→ REQUIREMENT: The response must consist of every line of the listing, reproduced verbatim.

→ EXERCISE DATA:
########
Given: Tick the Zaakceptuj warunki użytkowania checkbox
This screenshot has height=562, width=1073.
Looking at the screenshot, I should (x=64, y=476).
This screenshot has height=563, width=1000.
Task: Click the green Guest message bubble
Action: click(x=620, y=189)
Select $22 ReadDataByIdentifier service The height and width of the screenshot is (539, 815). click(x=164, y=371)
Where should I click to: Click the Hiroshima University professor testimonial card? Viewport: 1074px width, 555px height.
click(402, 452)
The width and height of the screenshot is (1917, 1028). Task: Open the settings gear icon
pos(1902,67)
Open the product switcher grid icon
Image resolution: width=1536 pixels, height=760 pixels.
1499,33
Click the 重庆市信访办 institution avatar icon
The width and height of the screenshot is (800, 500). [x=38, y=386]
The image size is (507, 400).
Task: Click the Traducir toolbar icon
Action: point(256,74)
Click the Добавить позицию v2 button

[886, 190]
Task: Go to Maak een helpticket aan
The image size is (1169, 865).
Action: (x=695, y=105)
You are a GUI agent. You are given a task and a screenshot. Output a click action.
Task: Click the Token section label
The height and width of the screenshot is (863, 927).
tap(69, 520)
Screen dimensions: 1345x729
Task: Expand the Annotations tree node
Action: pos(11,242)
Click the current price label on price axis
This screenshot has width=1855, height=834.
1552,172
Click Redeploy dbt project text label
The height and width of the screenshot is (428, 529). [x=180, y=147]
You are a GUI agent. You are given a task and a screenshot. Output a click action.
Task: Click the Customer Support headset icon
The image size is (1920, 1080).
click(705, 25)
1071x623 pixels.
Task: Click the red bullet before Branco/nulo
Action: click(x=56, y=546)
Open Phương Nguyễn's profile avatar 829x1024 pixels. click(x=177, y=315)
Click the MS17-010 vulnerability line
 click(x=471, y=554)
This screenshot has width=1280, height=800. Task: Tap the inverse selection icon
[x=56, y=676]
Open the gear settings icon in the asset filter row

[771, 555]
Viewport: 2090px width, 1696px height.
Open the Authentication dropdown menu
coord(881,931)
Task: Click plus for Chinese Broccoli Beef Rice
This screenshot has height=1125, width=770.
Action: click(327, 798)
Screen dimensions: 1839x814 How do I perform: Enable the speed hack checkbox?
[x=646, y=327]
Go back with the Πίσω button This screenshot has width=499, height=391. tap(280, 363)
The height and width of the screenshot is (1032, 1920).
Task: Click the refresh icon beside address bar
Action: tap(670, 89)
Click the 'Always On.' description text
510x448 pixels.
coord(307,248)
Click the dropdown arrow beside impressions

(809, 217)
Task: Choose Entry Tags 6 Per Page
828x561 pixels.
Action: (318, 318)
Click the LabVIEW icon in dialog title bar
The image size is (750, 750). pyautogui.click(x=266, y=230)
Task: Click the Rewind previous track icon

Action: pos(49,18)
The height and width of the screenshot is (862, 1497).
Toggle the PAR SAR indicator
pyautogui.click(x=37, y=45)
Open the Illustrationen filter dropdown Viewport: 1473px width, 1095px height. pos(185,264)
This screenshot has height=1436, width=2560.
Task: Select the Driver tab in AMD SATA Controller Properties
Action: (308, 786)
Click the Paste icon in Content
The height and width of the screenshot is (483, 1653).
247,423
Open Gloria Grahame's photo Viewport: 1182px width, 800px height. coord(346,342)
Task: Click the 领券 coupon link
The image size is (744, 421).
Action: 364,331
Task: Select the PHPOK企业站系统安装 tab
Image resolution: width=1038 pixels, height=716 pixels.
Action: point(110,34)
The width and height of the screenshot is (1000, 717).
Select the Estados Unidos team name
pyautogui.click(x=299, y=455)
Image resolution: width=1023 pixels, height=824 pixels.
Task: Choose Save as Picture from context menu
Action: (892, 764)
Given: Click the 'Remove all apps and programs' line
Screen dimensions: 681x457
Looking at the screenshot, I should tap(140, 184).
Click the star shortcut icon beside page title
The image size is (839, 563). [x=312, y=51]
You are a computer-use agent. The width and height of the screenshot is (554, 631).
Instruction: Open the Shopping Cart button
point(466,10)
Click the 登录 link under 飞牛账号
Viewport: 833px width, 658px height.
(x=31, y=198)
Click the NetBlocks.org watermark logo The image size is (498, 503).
########
→ ANSWER BELOW:
Given: Tick the Zaakceptuj warunki użytkowania checkbox
This screenshot has height=562, width=1073.
Looking at the screenshot, I should (x=64, y=476).
This screenshot has height=563, width=1000.
Task: Click the green Guest message bubble
Action: click(x=620, y=189)
Select $22 ReadDataByIdentifier service The height and width of the screenshot is (539, 815). click(x=164, y=371)
Where should I click to: Click the Hiroshima University professor testimonial card? Viewport: 1074px width, 555px height.
click(402, 452)
The width and height of the screenshot is (1917, 1028). Task: Open the settings gear icon
pos(1902,67)
Open the product switcher grid icon
Image resolution: width=1536 pixels, height=760 pixels.
1499,33
Click the 重庆市信访办 institution avatar icon
The width and height of the screenshot is (800, 500). [x=38, y=386]
The image size is (507, 400).
Task: Click the Traducir toolbar icon
Action: point(256,74)
Click the Добавить позицию v2 button

[886, 190]
Task: Go to Maak een helpticket aan
The image size is (1169, 865).
Action: (x=695, y=105)
You are a GUI agent. You are given a task and a screenshot. Output a click action.
Task: Click the Token section label
The height and width of the screenshot is (863, 927).
tap(69, 520)
Screen dimensions: 1345x729
Task: Expand the Annotations tree node
Action: pos(11,242)
Click the current price label on price axis
This screenshot has width=1855, height=834.
1552,172
Click Redeploy dbt project text label
The height and width of the screenshot is (428, 529). [x=180, y=147]
You are a GUI agent. You are given a task and a screenshot. Output a click action.
Task: Click the Customer Support headset icon
The image size is (1920, 1080).
click(705, 25)
1071x623 pixels.
Task: Click the red bullet before Branco/nulo
Action: click(x=56, y=546)
Open Phương Nguyễn's profile avatar 829x1024 pixels. click(x=177, y=315)
Click the MS17-010 vulnerability line
 click(x=471, y=554)
This screenshot has width=1280, height=800. Task: Tap the inverse selection icon
[x=56, y=676]
Open the gear settings icon in the asset filter row

[771, 555]
Viewport: 2090px width, 1696px height.
Open the Authentication dropdown menu
coord(881,931)
Task: Click plus for Chinese Broccoli Beef Rice
This screenshot has height=1125, width=770.
Action: click(327, 798)
Screen dimensions: 1839x814 How do I perform: Enable the speed hack checkbox?
[x=646, y=327]
Go back with the Πίσω button This screenshot has width=499, height=391. tap(280, 363)
The height and width of the screenshot is (1032, 1920).
Task: Click the refresh icon beside address bar
Action: tap(670, 89)
Click the 'Always On.' description text
510x448 pixels.
coord(307,248)
Click the dropdown arrow beside impressions

(809, 217)
Task: Choose Entry Tags 6 Per Page
828x561 pixels.
Action: (318, 318)
Click the LabVIEW icon in dialog title bar
The image size is (750, 750). pyautogui.click(x=266, y=230)
Task: Click the Rewind previous track icon

Action: pos(49,18)
The height and width of the screenshot is (862, 1497).
Toggle the PAR SAR indicator
pyautogui.click(x=37, y=45)
Open the Illustrationen filter dropdown Viewport: 1473px width, 1095px height. pos(185,264)
This screenshot has height=1436, width=2560.
Task: Select the Driver tab in AMD SATA Controller Properties
Action: (308, 786)
Click the Paste icon in Content
The height and width of the screenshot is (483, 1653).
247,423
Open Gloria Grahame's photo Viewport: 1182px width, 800px height. coord(346,342)
Task: Click the 领券 coupon link
The image size is (744, 421).
Action: 364,331
Task: Select the PHPOK企业站系统安装 tab
Image resolution: width=1038 pixels, height=716 pixels.
Action: point(110,34)
The width and height of the screenshot is (1000, 717).
Select the Estados Unidos team name
pyautogui.click(x=299, y=455)
Image resolution: width=1023 pixels, height=824 pixels.
Task: Choose Save as Picture from context menu
Action: (892, 764)
Given: Click the 'Remove all apps and programs' line
Screen dimensions: 681x457
Looking at the screenshot, I should tap(140, 184).
Click the star shortcut icon beside page title
The image size is (839, 563). [x=312, y=51]
You are a computer-use agent. The width and height of the screenshot is (554, 631).
Instruction: Open the Shopping Cart button
point(466,10)
Click the 登录 link under 飞牛账号
Viewport: 833px width, 658px height.
(x=31, y=198)
Click the NetBlocks.org watermark logo The image size is (498, 503).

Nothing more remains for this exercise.